FILE-BASED CONTENT
The page identifies the file formats which must be used when publishing Open Datasets and provides guidelines for specific physical file formats in order to optimize datasets for machine processing.
It was originally written for open data formats as a supplement to the standard described in Section 3.11 Open Data Physical Dataset Format Standard of the CPPM Policy Chapter 12: Information Management and Information Technology Management, which is the standard issued by the Office of the Chief Information Officer.
AUDIENCE | |
---|---|
Data Publishers | Data Users |
Table of Contents
FILE CONTENT
The scope of this document is guidelines for file contents, for the above-stated purpose of optimizing files for machine processing.
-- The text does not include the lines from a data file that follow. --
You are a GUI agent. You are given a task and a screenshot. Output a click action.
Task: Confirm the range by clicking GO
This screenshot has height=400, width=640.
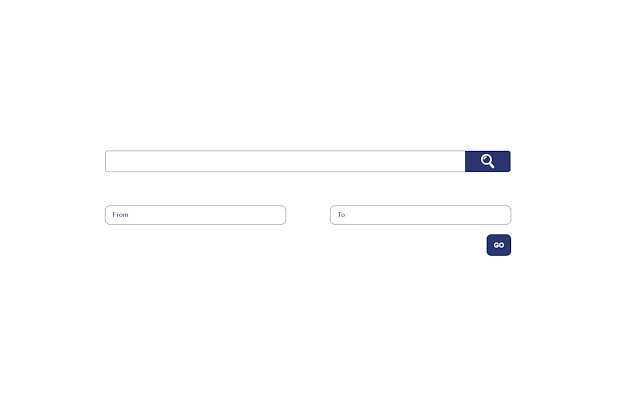[498, 245]
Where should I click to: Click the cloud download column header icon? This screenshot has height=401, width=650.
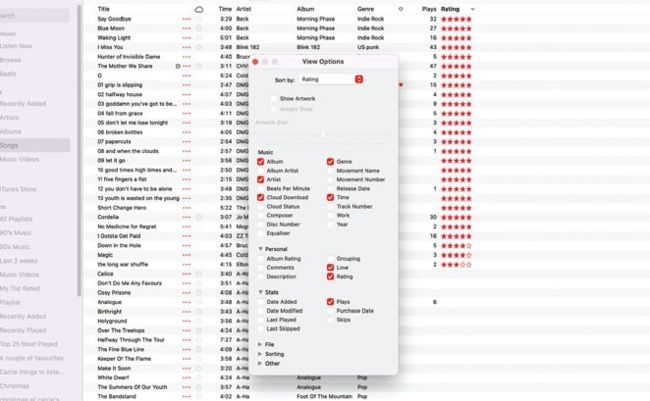(x=198, y=8)
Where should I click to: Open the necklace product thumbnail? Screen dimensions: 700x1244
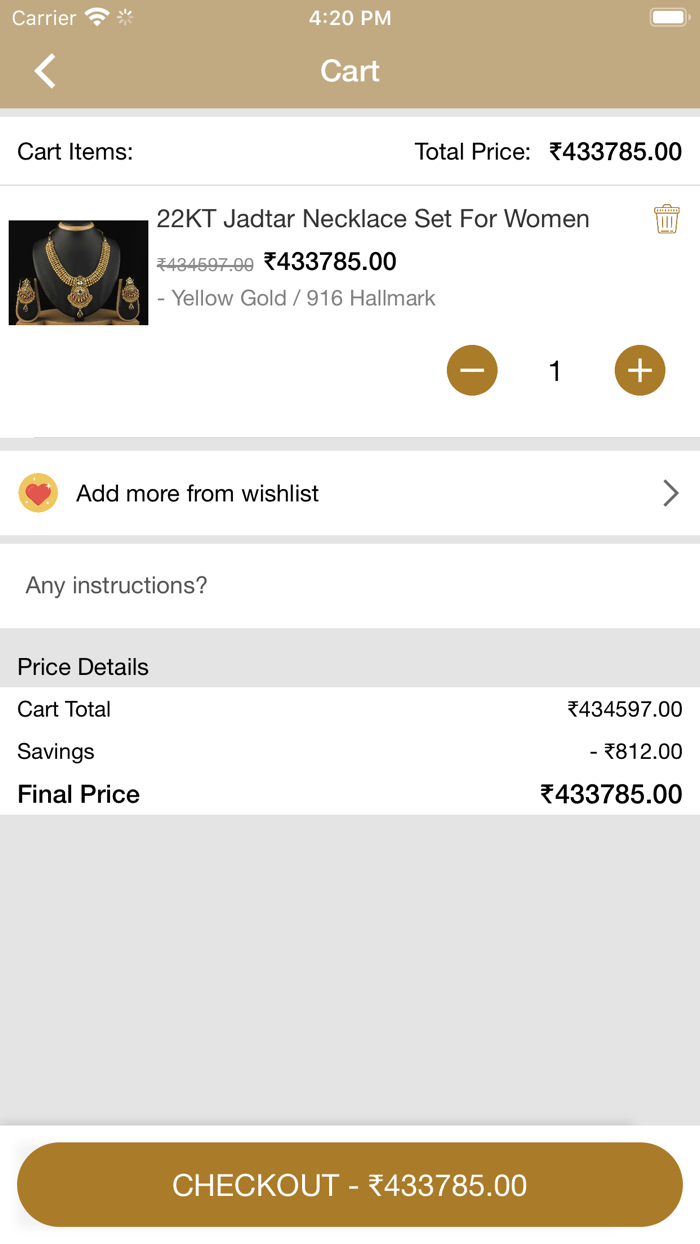click(78, 272)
Datasets that are files should contain machine processable information.
Approach
The approach we have adopted in writing these guidelines is to make statements that cause data to be structured and formatted as if it were a file in a database system. In general, the guidelines for file content begin with statements that apply to an entire file, and progress through statements that apply to smaller and smaller elements within a file.
For example:
- How to identify the open dataset formats to which these guidelines apply
- The types of data that may be represented in the file (e.g. spatial, attribute, image, etc.)
- Major sections of the file (e.g. header, body, etc.)
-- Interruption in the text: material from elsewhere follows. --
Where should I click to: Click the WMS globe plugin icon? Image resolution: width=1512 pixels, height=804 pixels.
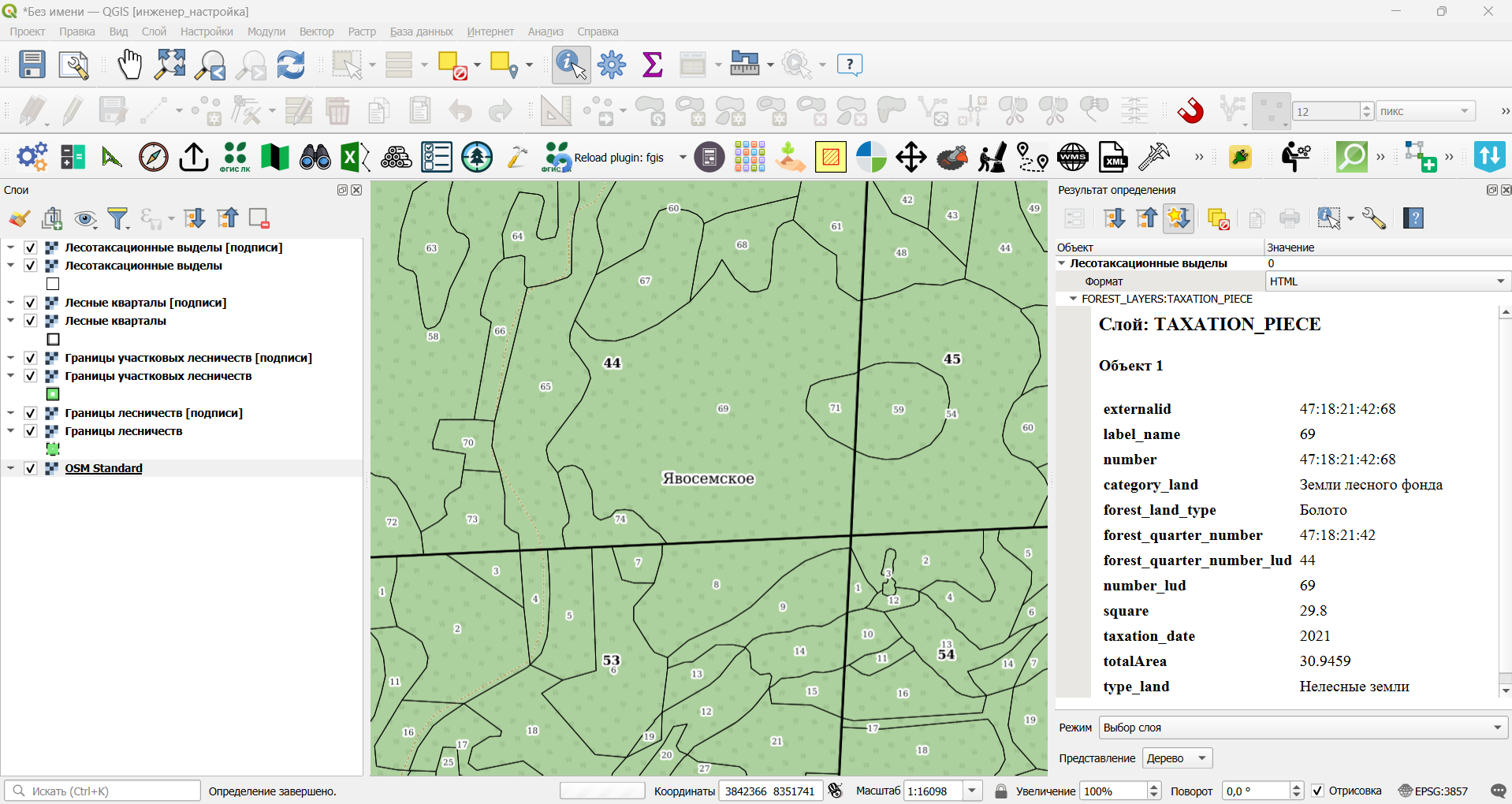(1073, 158)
- Guidelines that apply to rows of data (e.g. row delimiters)
- Guidelines that apply to fields with a row (e.g. representation of optional fields)
Principles
The objective of these guidelines is to make open datasets machine processable. The guidelines focus on being practical and usable.
The guidelines for a file format are independent of the applications that either create or consume open datasets. It cannot be expected that these guidelines will cover all applications that might be used. Guidelines are intended to cover the majority of situations that are likely to be encountered using common applications and technologies.
FILE FORMATS
A table in Section 3.11 of the standard lists more than ten file formats as being usable for open datasets.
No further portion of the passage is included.